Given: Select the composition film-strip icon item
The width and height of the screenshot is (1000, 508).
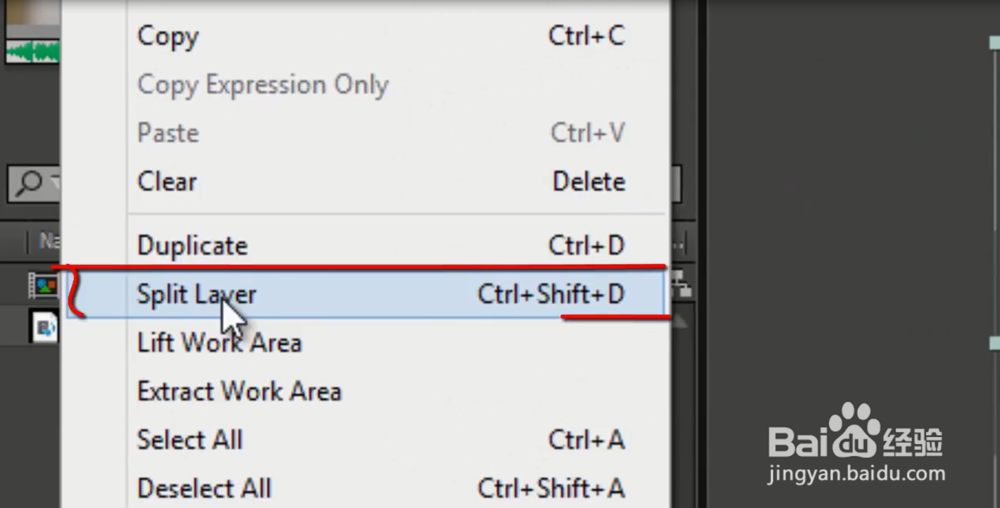Looking at the screenshot, I should (43, 286).
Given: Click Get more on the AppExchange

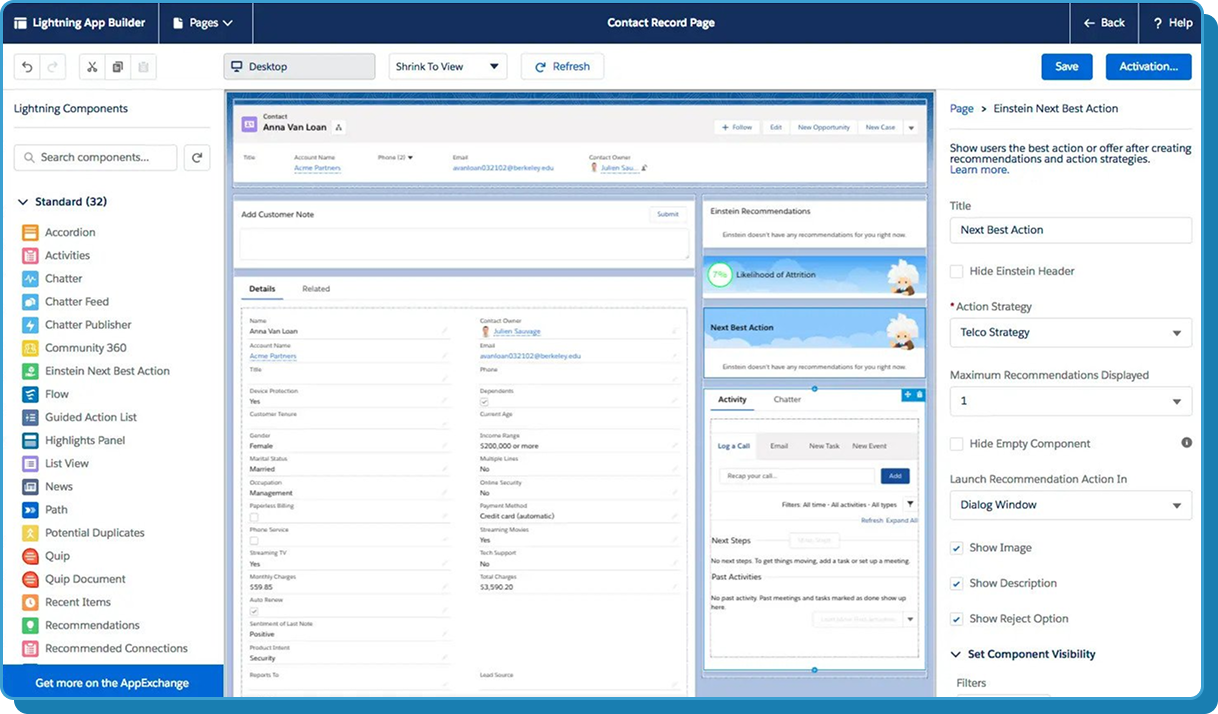Looking at the screenshot, I should click(112, 683).
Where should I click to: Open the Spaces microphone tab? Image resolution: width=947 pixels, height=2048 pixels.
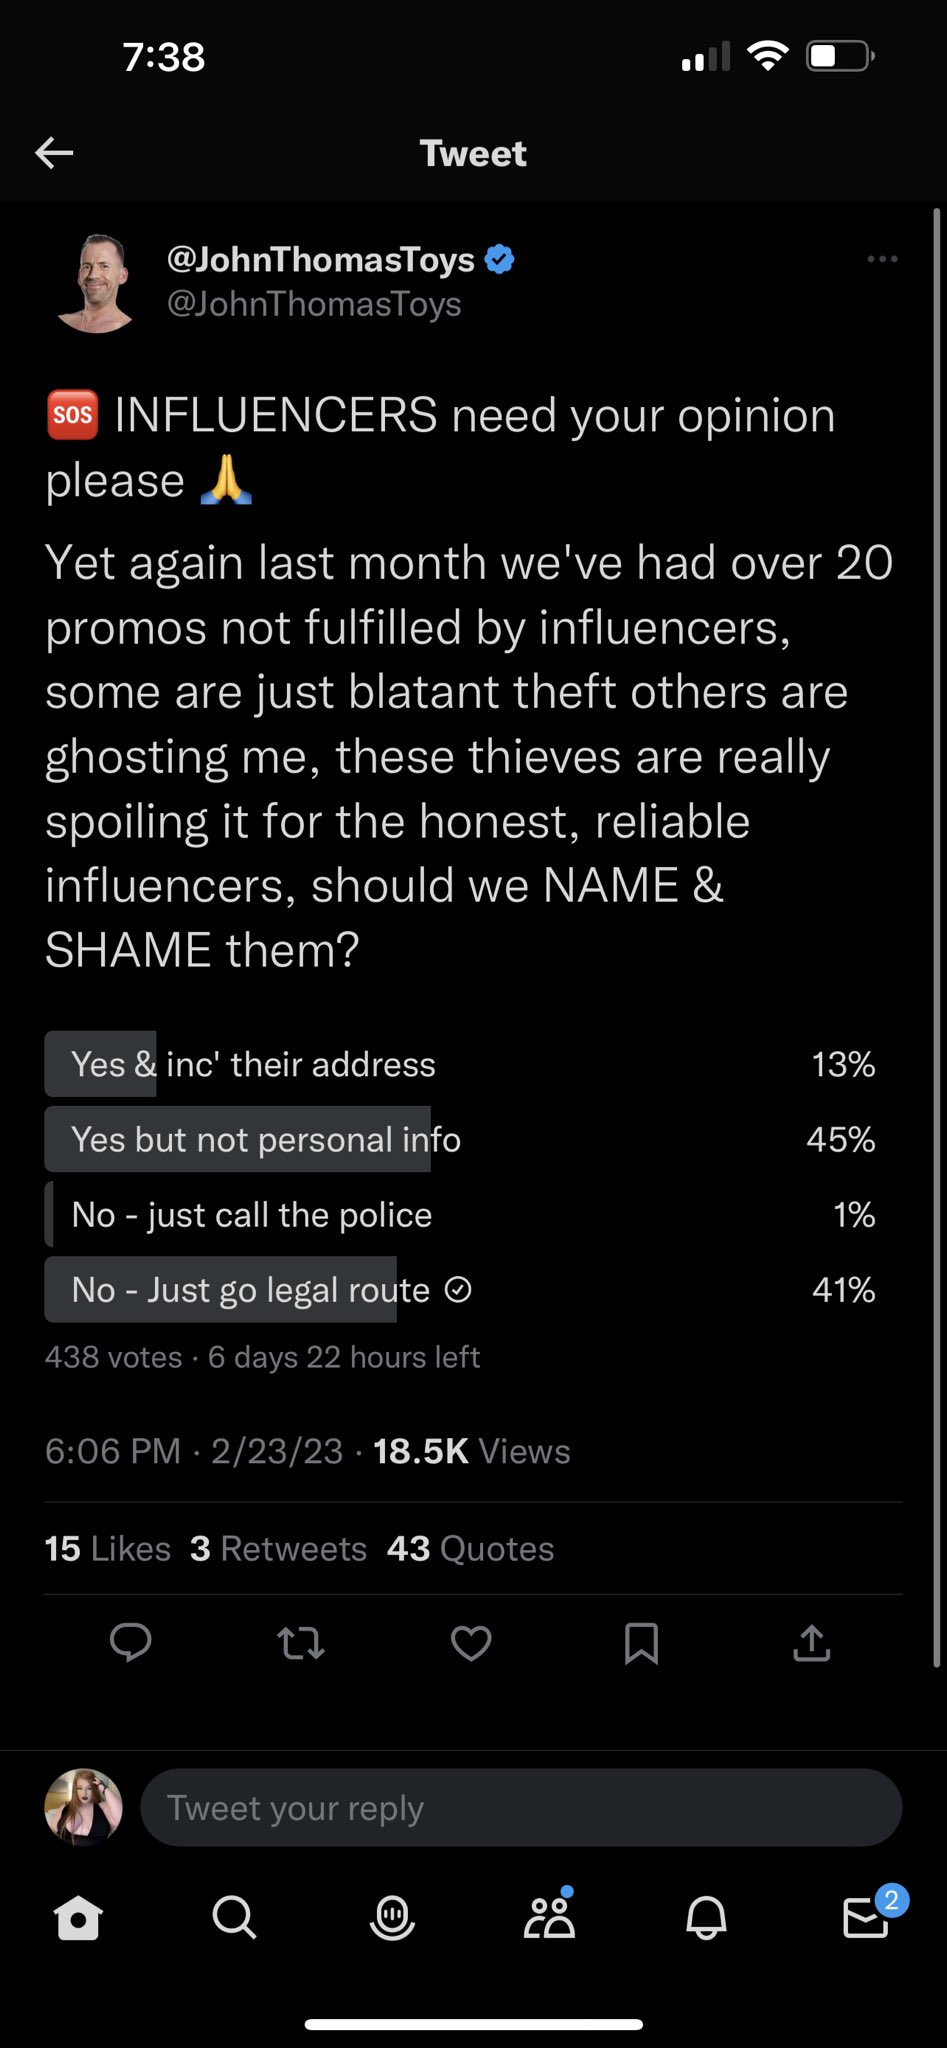392,1917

Your instructions. What should appear is an exact reproduction of the lines from the one with "Given: Click Get more on the AppExchange" through the end of the material above, and no pictures.

Task result.
Given: Click Get more on the AppExchange

Looking at the screenshot, I should click(112, 683).
Where should I click to: Open the Spaces microphone tab? Image resolution: width=947 pixels, height=2048 pixels.
392,1917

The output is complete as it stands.